Густав Кеппке {23}, который рассказывает эту историю, после войны стал секретарем городской организации Коммунистической партии в своем рурском городке, в 1956 году отправился за свою партию в тюрьму, а одновременно своими товарищами по партии, т. е. радиостанцией Sender 904 в ГДР, был объявлен агентом Запада. После этого он никакой общественной деятельности не ведет, самое большее – играет с некоторыми из соседей в кегли, да и это дело, как он говорит, оставил бы, если бы они вдруг решили избрать себе председателя. Его отец, умерший в 1938 году от профессионального заболевания, был горняком, как и его отчим, за которого мать вышла год спустя; оба до 1933 года были коммунистами. Они жили в квартале для многодетных семей в шахтерском пригороде на реке Эмшер. Мать Густава – аполитичная крестьянка, как он ее называет, приехала с Востока. Во время войны ее вызывают в партийные инстанции и делают строгое внушение за то, что она просто поговорила с иностранными рабочими, которые живут в лагере неподалеку. Антифашистская идиллия? А к чему тогда привело Густава Кеппке его ключевое переживание? Только обходными путями удается получить прямую линию биографии, потому что в Третьем рейхе родители не могут открыть детям свою оппозиционную сущность.

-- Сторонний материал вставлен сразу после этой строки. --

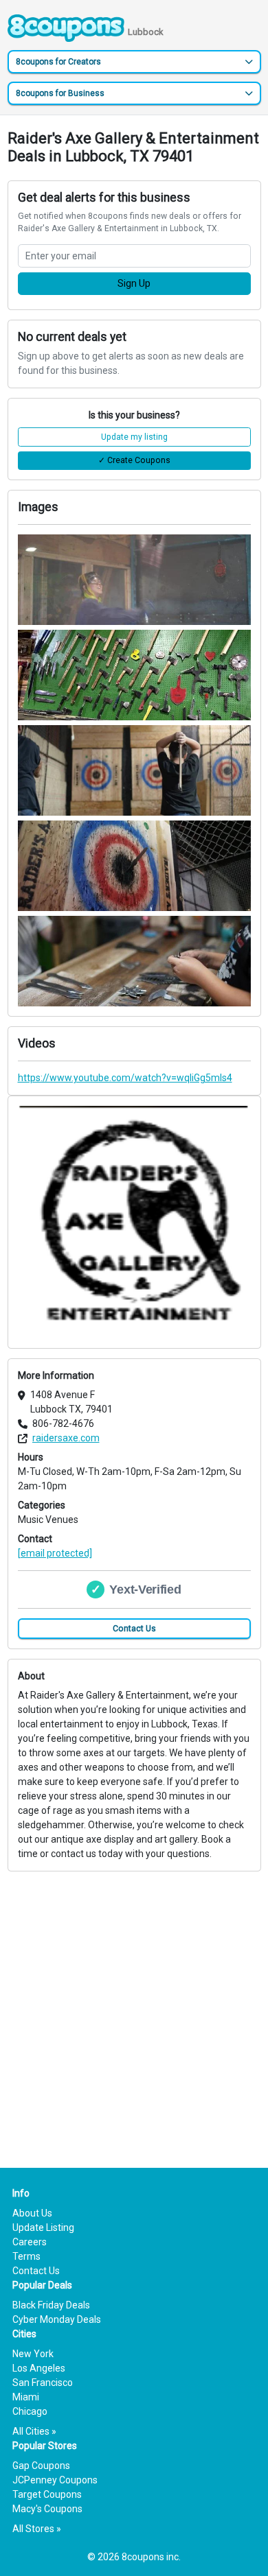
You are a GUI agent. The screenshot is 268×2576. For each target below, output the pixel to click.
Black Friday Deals (51, 2305)
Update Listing (43, 2227)
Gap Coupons (41, 2465)
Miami (25, 2396)
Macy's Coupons (47, 2508)
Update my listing (134, 437)
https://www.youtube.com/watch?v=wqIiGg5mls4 (125, 1077)
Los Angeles (38, 2368)
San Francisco (42, 2382)
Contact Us (134, 1628)
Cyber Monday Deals (56, 2319)
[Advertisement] (134, 2005)
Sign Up (134, 283)
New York (33, 2353)
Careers (29, 2241)
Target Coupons (47, 2494)
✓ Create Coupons (134, 460)
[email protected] (55, 1553)
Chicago (29, 2411)
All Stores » (36, 2528)
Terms (26, 2256)
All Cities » (34, 2431)
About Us (32, 2213)
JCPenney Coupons (55, 2479)
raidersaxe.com (66, 1437)
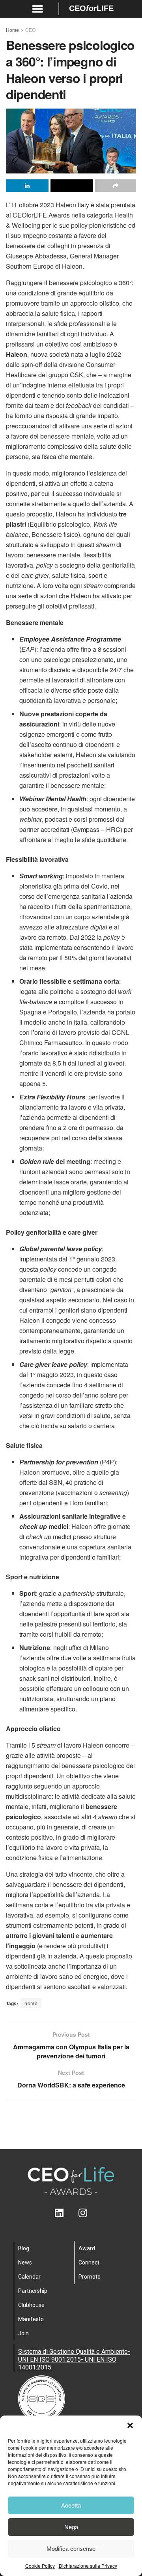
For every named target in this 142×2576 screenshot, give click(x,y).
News (25, 2262)
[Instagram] (83, 2213)
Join (23, 2333)
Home (12, 29)
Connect (88, 2262)
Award (86, 2248)
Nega (71, 2527)
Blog (23, 2248)
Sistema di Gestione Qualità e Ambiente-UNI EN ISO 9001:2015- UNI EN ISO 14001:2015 (74, 2359)
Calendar (29, 2277)
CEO (30, 29)
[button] (130, 2425)
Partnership (32, 2291)
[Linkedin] (59, 2213)
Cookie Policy (40, 2565)
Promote (89, 2277)
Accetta (71, 2505)
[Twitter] (71, 2213)
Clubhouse (31, 2305)
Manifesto (31, 2319)
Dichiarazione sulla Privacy (88, 2565)
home (30, 2003)
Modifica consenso (71, 2548)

Отчим, правда, придерживается иных взглядов, чем пасынок – член гитлерюгенда, это становится понятно, поскольку, по воспоминаниям, он не говорил в знак приветствия «Хайль Гитлер!»; но он и не возражал против деятельности юноши.
...
«Хрустальную ночь» я помню совершенно ясно. Синагога горела, а пекаря Шварца арестовали, когда он пек булочки. Мне было тогда девять лет. Шествия СА производили ужасно сильное впечатление. В 1935 году, когда я в школу пошел, было гигантское шествие. Я был на стороне сильнейших, а евреи – это были они. Между нашим рабочим предместьем и гитлерюгендом не было совершенно никаких противоречий. Знаете, этот процесс – гитлерюгенд, «народ» – это нельзя рассматривать так, как будто это был тогда какой-то выбор, который мы, молодые ребята, делали – за что-то или против чего-то; не было ничего другого. Это было единственное, что было, да, и кто хотел чего-то достичь, тот вступал… Униформа гитлерюгенда – это было в детстве что-то положительное. Я ее бесплатно получил.

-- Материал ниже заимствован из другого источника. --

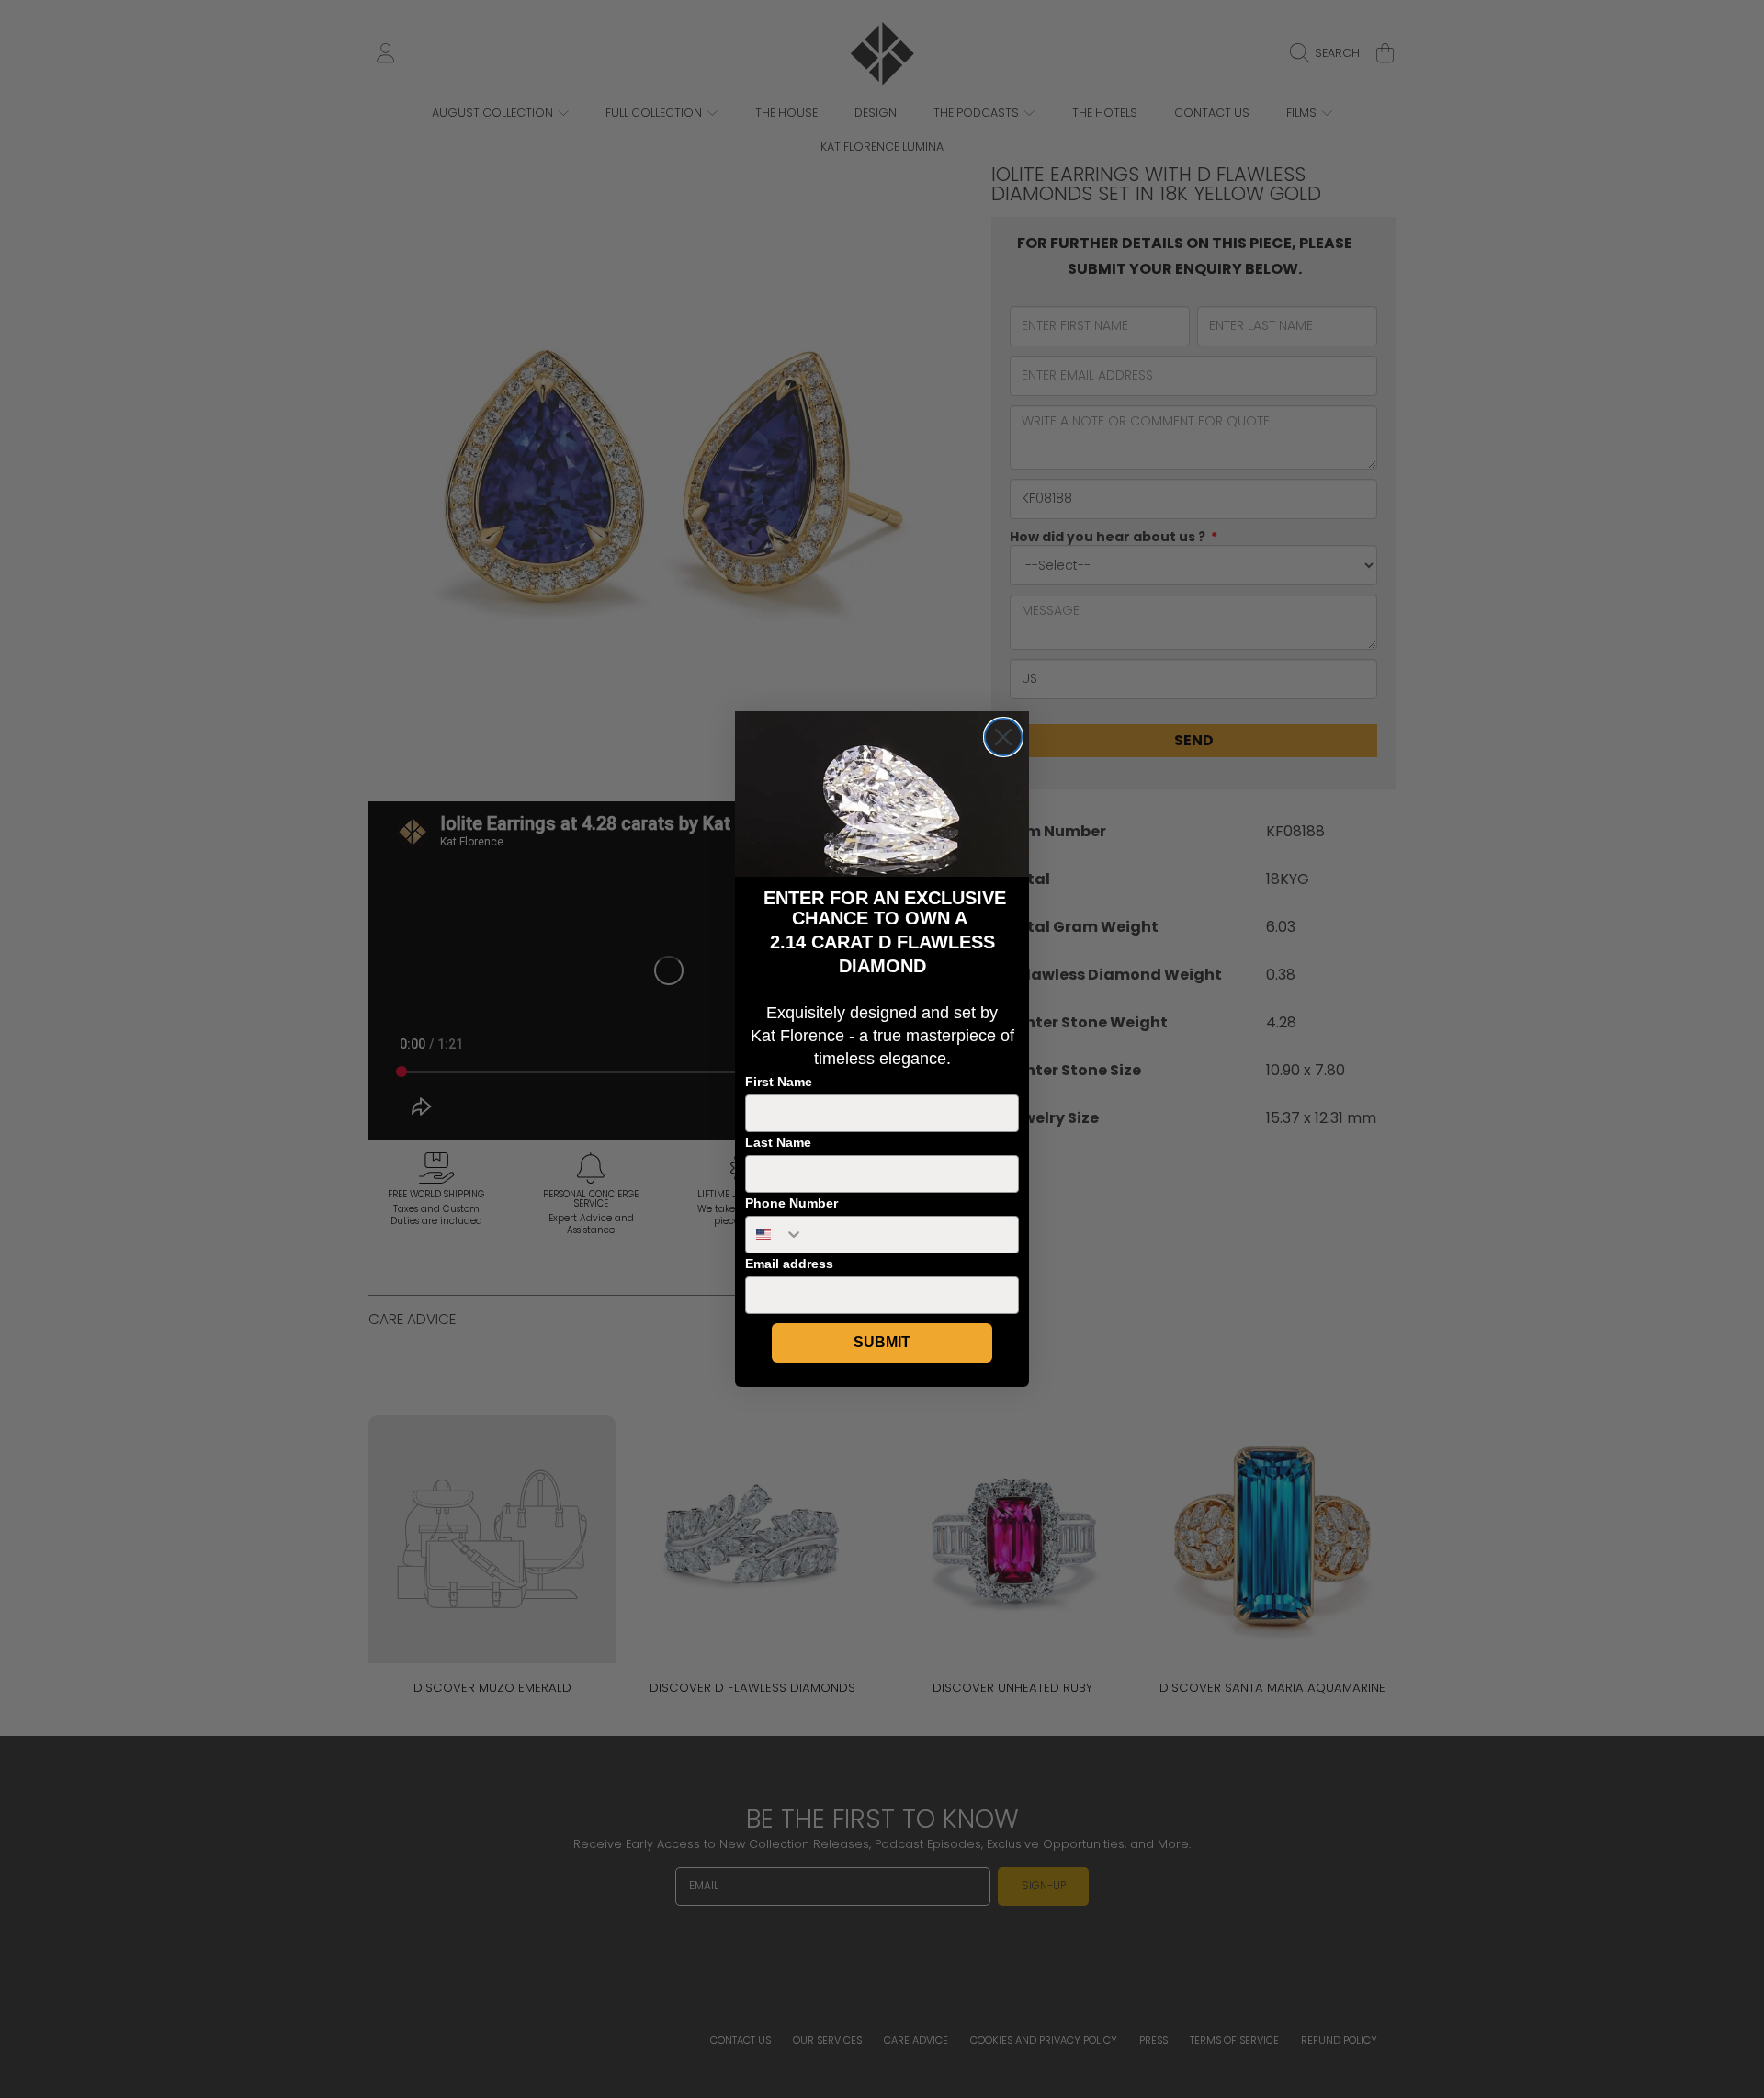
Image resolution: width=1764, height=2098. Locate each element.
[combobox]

В 1941 году Густав приезжает к своему деду в Вартегау [7] , где тот – этнический немец из Галиции – при разделе больших поместий получил небольшой участок. Здесь у мальчика (ему в то время 13 лет) возможностей выбора тоже немного; его тетка получает повестку после того, как она только раз посидела за одним столом с польской прислугой. Через два года Густав возвращается на берега Рура, а потом детей отправляют из города в сельскую местность, и он попадает в Баварию. Потом туда же приезжает его мать, и получается, что это была эвакуация. Здесь, в Нижней Баварии, а потом в Швабии, он ходит в школу; от пимпфа [8] поднимается до фенляйнфюрера [9] ; потом его отправляют на оборонные работы на оружейную фирму, которая в качестве источника рабочей силы использует, помимо всего прочего, филиал концлагеря Дахау; оттуда ему, однако, вскоре удается перейти на командирскую должность в организации детей, привезенных в деревню из города. Не достигнув еще и 16-летнего возраста, он записывается добровольцем в учебную часть дивизии «Гитлерюгенд», которую в 1945 году крестьяне разоружают, предотвращая опасное безумие. После этого Густав без документов пробирается через всю Германию домой, однако вскоре возвращается в Баварию, узнав, что его родной город превратился в гигантский лагерь для перемещенных лиц. Вернувшись в Верхнюю Швабию, он вместе с одним товарищем поселяется у мясника, который их хорошо кормит, не смущаясь тем, что у них нет документов; наоборот, за это они должны с утра до глубокой ночи работать, а если не слушаются, то получают по паре ударов кнутом. Но и эта линия, кажущаяся прямой, обманчива.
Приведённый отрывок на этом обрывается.